Le tensioni non si limitano alle dichiarazioni politiche, ma coinvolgono direttamente le infrastrutture energetiche. Secondo quanto riportato dai media iraniani, nuovi attacchi hanno colpito impianti strategici: un ufficio di una compagnia del gas e una stazione di riduzione della pressione nella città di Isfahan, oltre a un gasdotto che alimenta una centrale elettrica a Khorramshahr. Questi episodi alimentano il timore di interruzioni prolungate nella produzione e nel trasporto di energia, con effetti diretti sull’offerta globale.

Lo scenario secondo gli analisti

Diversi analisti invitano alla prudenza. Secondo un report di BCA Research, il conflitto mostra segnali di “de-escalation parziale”, ma i rischi restano elevati, soprattutto in relazione allo Stretto di Hormuz. La conclusione è chiara: è ancora troppo presto per scommettere su un calo strutturale dei prezzi del petrolio. La combinazione tra attacchi, tensioni politiche e volatilità delle notizie rende il mercato estremamente instabile.

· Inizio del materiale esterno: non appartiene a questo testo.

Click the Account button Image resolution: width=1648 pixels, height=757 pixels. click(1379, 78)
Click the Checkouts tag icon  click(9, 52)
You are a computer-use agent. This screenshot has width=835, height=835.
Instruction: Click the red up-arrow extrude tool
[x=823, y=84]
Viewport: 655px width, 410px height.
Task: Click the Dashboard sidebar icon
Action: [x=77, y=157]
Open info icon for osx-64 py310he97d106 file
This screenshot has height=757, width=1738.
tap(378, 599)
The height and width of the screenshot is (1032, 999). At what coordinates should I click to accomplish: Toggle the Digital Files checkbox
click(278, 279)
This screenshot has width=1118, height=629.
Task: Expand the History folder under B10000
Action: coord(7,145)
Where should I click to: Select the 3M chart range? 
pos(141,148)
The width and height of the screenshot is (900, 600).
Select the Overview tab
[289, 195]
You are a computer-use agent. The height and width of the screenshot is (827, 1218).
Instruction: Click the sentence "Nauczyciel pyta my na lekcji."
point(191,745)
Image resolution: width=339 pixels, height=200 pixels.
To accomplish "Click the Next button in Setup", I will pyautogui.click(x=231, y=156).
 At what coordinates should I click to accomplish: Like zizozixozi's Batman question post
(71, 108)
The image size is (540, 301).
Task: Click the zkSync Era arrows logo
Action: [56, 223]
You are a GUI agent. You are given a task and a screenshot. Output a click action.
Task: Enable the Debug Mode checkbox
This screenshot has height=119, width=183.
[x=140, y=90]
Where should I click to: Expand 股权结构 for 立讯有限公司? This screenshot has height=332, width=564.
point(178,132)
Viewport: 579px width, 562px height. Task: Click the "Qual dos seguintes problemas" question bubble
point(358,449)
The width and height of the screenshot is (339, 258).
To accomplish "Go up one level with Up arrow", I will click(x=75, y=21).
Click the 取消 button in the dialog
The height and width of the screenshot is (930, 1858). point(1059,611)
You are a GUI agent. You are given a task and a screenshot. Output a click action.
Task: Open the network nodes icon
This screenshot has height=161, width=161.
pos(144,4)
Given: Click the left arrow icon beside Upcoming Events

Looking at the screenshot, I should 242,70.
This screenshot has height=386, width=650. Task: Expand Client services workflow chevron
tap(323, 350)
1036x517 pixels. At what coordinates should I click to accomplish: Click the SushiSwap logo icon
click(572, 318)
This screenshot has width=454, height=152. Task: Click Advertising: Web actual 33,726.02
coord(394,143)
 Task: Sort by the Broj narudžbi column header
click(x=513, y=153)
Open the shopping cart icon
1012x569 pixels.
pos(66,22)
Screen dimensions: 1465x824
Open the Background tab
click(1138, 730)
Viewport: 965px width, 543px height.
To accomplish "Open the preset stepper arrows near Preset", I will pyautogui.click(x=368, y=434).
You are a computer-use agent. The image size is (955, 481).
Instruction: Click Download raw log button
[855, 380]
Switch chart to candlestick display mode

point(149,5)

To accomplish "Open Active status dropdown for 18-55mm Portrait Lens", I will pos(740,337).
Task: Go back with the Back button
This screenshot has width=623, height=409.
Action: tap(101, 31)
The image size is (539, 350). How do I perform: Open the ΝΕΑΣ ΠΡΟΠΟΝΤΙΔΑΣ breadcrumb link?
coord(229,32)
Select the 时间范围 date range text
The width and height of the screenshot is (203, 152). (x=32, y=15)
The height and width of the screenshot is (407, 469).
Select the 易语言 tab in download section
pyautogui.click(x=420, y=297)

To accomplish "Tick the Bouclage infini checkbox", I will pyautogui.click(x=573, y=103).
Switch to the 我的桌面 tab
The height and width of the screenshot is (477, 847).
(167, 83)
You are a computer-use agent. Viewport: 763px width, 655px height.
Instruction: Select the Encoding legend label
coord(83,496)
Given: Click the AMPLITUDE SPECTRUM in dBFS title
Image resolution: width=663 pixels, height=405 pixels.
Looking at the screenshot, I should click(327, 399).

Uno scenario ancora più estremo viene delineato da Macquarie. Secondo gli analisti dell’istituto, se lo Stretto di Hormuz dovesse rimanere di fatto chiuso fino alla fine di aprile, il Brent potrebbe arrivare fino a 150 dollari al barile. Un livello che supererebbe il massimo storico di 147 dollari registrato nel 2008.

Il ruolo dello Stretto di Hormuz resta centrale. Prima dello scoppio del conflitto, da questo passaggio transitava circa il 20% del petrolio mondiale trasportato via mare. Qualsiasi limitazione o blocco ha quindi un impatto immediato sull’equilibrio tra domanda e offerta. Il rischio di un nuovo shock energetico riaccende anche le preoccupazioni per l’inflazione globale. Prezzi più alti del petrolio si traducono in costi maggiori per trasporti, produzione e logistica, con effetti a catena sull’intero sistema economico.